Re: Inline across -ffast-math boundary
- From: Richard Biener <rguenther at suse dot de>
- To: Jan Hubicka <hubicka at ucw dot cz>
- Cc: gcc-patches at gcc dot gnu dot org
- Date: Fri, 22 Apr 2016 10:00:49 +0200 (CEST)
- Subject: Re: Inline across -ffast-math boundary
- Authentication-results: sourceware.org; auth=none
- References: <20160421114548 dot GA22377 at kam dot mff dot cuni dot cz>
On Thu, 21 Apr 2016, Jan Hubicka wrote:
> Hi,
> this patch implements the long promised logic to inline across -ffast-math
> boundary when eitehr caller or callee has no fp operations in it. This is
> needed to resolve code quality regression on Firefox with LTO where
> -O3/-O2/-Ofast flags are combined and we fail to inline a lot of comdats
> otherwise.
>
> Bootstrapped/regtested x86_64-linux. Ricahrd, I would like to know your opinion
> on fp_expression_p predicate - it is bit ugly but I do not know how to implement
> it better.
>
> We still won't inline -O1 code into -O2+ because flag_strict_overflow differs.
> I will implement similar logic for overflows incrementally. Similarly flag_errno_math
> can be handled better, but I am not sure it matters - I think wast majority of time
> users set errno_math in sync with other -ffast-math implied flags.
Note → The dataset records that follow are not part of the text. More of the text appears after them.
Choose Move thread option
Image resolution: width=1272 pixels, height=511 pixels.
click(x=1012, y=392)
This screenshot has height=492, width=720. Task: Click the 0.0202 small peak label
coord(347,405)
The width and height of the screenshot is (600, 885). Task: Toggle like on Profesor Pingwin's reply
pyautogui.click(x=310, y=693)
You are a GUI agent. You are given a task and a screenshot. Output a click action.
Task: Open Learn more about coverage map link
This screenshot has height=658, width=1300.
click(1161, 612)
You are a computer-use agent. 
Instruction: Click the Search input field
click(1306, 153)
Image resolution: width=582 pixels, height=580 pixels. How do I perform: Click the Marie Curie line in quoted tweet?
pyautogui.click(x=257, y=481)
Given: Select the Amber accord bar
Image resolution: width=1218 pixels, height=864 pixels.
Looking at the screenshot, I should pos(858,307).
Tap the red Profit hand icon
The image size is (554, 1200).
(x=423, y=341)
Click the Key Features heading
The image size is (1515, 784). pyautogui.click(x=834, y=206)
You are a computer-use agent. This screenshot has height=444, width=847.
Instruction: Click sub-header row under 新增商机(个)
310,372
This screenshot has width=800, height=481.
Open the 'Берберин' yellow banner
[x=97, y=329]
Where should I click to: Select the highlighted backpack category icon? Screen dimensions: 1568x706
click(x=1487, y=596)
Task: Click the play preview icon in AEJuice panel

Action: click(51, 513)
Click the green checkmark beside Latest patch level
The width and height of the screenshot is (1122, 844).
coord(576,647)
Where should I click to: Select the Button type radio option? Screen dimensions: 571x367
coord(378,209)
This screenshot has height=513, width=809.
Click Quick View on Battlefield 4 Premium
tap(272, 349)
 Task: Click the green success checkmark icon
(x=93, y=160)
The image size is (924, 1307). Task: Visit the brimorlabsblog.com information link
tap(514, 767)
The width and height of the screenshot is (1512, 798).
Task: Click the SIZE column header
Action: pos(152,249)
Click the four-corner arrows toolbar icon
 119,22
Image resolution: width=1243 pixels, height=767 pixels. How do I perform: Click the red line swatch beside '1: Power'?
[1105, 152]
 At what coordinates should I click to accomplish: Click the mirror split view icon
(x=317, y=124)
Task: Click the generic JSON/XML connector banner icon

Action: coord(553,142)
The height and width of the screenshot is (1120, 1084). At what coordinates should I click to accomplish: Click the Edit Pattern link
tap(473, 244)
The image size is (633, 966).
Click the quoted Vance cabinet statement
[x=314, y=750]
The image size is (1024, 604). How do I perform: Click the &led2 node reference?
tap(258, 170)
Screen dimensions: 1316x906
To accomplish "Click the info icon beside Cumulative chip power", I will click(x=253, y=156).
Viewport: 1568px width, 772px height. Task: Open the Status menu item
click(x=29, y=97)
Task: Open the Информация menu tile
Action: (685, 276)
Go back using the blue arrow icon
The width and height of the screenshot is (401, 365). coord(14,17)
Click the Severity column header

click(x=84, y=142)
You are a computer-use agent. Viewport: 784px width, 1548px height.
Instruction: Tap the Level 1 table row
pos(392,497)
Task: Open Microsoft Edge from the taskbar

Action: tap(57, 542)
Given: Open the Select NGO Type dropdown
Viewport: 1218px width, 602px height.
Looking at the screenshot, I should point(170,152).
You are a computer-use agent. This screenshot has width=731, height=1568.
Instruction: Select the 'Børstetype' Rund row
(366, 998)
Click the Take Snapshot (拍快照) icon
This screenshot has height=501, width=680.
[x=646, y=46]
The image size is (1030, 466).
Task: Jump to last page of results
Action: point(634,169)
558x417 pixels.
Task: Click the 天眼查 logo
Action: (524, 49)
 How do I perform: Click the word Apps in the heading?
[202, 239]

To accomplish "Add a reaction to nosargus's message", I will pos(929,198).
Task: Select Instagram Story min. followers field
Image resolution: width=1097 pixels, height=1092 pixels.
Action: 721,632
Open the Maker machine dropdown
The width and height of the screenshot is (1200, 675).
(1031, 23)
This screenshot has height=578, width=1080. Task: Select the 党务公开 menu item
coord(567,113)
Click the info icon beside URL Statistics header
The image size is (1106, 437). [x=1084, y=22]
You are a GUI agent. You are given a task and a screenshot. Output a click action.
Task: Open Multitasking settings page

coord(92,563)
Note that for reasons PR70586 shows (const functions having possible
trapping side-effect because of FP math or division) we'd like to
have sth like "uses FP math" "uses possibly trapping integer math"
"uses integer math with undefined overflow" on a per function level
and propagated alongside pure/const/nothrow state.
So maybe you can fit that into a more suitable place than just the
inliner (which of course is interested in "uses FP math locally",
not the transitive answer we need for PR70586).
More comments below.
> Honza
>
>
> * ipa-inline-analysis.c (reset_inline_summary): Clear fp_expressions
> (dump_inline_summary): Dump it.
> (fp_expression_p): New predicate.
> (estimate_function_body_sizes): Use it.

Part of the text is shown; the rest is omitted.